### YOUR OBJECTIVE
In the records below, find the line that contains "Toggle the select-all" and repeat it, along with each line after it, exactly as written.

### Pixel coordinate grounding data
---+---

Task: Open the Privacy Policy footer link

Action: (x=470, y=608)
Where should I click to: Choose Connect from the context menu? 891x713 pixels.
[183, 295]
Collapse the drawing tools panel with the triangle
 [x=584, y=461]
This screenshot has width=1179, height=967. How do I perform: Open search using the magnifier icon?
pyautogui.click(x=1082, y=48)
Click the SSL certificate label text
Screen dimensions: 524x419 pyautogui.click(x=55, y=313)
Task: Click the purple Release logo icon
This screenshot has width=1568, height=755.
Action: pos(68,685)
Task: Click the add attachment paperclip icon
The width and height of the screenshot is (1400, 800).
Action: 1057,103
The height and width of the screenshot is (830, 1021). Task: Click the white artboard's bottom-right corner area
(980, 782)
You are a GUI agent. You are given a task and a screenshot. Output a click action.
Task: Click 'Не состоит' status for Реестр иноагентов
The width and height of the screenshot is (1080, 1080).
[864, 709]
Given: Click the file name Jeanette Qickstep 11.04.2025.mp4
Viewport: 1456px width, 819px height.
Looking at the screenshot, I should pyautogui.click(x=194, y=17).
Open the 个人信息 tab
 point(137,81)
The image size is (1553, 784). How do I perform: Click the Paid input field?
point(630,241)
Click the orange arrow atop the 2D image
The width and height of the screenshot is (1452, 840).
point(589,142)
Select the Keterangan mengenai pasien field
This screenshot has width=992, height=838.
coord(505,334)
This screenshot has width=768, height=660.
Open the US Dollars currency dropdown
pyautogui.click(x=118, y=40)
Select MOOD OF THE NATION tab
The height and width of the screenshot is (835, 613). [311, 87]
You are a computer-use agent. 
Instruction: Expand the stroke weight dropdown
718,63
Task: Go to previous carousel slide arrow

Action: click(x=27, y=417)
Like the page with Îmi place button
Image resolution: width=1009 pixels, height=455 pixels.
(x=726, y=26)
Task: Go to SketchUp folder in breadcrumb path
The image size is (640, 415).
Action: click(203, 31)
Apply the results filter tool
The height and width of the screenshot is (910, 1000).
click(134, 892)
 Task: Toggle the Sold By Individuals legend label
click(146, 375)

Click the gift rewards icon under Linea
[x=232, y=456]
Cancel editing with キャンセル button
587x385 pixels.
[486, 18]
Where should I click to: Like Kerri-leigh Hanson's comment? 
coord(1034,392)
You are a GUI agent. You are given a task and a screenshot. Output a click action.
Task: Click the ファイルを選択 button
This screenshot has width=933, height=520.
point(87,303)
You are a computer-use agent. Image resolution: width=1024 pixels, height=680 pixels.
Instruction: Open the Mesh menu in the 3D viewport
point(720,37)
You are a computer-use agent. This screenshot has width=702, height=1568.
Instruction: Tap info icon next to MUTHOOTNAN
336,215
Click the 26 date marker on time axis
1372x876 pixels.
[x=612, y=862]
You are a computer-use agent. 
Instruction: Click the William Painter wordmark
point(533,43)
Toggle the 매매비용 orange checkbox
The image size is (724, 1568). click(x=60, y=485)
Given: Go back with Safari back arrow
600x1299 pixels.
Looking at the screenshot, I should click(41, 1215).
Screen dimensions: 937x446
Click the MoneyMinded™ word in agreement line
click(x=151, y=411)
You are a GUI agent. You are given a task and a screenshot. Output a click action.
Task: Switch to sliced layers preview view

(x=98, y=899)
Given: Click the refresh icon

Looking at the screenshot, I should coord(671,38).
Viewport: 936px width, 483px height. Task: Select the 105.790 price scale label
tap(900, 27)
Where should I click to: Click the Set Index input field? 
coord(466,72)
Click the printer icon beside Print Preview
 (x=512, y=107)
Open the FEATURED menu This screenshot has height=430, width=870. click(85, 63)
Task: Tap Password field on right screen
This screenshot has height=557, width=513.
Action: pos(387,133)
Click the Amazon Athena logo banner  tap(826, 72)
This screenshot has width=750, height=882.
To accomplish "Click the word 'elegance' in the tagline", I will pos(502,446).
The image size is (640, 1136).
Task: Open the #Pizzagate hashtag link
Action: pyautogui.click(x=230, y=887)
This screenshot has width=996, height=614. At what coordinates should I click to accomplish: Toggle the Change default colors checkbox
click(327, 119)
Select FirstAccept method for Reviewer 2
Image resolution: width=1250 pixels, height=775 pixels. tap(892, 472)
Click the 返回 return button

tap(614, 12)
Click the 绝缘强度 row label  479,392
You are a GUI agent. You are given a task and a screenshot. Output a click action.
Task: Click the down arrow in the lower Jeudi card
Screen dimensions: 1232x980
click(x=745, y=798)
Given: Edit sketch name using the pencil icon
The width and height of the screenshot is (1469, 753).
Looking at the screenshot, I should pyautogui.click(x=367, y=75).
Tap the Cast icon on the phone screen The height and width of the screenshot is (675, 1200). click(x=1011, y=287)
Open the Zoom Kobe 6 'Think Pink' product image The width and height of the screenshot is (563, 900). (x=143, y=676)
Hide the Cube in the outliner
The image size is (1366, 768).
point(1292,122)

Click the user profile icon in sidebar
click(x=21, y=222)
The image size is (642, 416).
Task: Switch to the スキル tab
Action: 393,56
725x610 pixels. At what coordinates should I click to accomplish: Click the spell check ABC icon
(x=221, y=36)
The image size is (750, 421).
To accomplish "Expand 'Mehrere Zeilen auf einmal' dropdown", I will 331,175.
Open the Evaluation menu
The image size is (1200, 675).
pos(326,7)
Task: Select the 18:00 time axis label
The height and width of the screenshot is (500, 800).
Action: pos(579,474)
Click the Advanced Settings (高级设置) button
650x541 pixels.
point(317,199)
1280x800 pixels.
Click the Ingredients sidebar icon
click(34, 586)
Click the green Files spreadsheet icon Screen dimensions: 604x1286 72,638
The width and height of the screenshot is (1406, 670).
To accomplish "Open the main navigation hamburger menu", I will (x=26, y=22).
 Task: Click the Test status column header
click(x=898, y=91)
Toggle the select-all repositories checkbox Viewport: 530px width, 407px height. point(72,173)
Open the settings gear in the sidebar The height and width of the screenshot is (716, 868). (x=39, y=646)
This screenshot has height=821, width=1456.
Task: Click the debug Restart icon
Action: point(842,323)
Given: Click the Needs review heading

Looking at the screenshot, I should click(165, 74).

---+---

### RESULT OF THE EXERCISE
Toggle the select-all repositories checkbox Viewport: 530px width, 407px height. point(72,173)
Open the settings gear in the sidebar The height and width of the screenshot is (716, 868). (x=39, y=646)
This screenshot has height=821, width=1456.
Task: Click the debug Restart icon
Action: point(842,323)
Given: Click the Needs review heading

Looking at the screenshot, I should click(165, 74).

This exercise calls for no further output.